▸ EXERCISE
After locating the line with "Task: Click the ship capacity icon" in the data that follows, return it and every later line exactly, up to and including the line with "Task: Click the xmlns:android schema URL".

RAW DATA below:

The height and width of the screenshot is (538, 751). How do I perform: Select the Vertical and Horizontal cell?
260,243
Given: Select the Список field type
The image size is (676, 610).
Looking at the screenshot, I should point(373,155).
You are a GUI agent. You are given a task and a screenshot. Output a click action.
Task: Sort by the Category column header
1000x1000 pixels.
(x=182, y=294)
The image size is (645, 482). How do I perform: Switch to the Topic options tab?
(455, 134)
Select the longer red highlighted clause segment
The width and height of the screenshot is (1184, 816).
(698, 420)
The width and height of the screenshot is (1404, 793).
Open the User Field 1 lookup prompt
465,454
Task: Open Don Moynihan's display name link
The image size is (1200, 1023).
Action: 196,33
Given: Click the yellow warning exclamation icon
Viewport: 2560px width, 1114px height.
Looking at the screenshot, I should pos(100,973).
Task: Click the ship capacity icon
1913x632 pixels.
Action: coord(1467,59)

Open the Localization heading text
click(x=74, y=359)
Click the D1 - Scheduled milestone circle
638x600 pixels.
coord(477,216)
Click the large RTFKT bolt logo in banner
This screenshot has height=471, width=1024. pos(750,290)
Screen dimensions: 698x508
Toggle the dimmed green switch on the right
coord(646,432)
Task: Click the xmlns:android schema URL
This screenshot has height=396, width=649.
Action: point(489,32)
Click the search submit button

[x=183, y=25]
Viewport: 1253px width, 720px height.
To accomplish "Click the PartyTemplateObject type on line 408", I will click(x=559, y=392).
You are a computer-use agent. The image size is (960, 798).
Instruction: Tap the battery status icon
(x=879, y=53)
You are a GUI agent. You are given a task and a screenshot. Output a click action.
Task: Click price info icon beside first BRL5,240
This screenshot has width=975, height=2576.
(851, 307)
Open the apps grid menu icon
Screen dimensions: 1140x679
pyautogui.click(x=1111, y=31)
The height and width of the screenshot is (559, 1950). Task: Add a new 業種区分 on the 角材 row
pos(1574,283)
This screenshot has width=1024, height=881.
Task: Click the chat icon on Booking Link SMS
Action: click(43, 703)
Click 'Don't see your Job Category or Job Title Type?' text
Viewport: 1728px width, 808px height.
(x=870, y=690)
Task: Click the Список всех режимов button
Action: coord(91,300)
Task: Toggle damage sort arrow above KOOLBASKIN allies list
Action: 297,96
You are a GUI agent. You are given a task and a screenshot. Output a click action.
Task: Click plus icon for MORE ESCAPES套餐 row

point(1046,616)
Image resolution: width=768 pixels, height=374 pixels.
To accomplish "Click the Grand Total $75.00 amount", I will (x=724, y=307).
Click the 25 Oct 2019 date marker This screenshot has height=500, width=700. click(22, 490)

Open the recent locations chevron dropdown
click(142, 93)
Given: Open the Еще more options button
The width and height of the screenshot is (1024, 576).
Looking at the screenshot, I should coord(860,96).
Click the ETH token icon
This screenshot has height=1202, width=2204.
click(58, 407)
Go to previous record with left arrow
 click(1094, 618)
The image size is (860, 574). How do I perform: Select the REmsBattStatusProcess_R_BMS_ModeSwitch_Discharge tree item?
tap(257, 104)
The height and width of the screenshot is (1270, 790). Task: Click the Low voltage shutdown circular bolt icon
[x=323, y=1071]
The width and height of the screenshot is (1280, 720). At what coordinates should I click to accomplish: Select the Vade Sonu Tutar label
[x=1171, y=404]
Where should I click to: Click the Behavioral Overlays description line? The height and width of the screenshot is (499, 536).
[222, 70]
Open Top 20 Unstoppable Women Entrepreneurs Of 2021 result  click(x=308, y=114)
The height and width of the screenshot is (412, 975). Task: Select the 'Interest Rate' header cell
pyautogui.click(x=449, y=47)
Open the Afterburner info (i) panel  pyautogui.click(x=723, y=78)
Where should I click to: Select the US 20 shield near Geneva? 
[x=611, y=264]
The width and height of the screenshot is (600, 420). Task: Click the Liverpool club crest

End of RAW DATA.

▸ OUTPUT OF THE TASK
Task: Click the ship capacity icon
1913x632 pixels.
Action: coord(1467,59)

Open the Localization heading text
click(x=74, y=359)
Click the D1 - Scheduled milestone circle
638x600 pixels.
coord(477,216)
Click the large RTFKT bolt logo in banner
This screenshot has height=471, width=1024. pos(750,290)
Screen dimensions: 698x508
Toggle the dimmed green switch on the right
coord(646,432)
Task: Click the xmlns:android schema URL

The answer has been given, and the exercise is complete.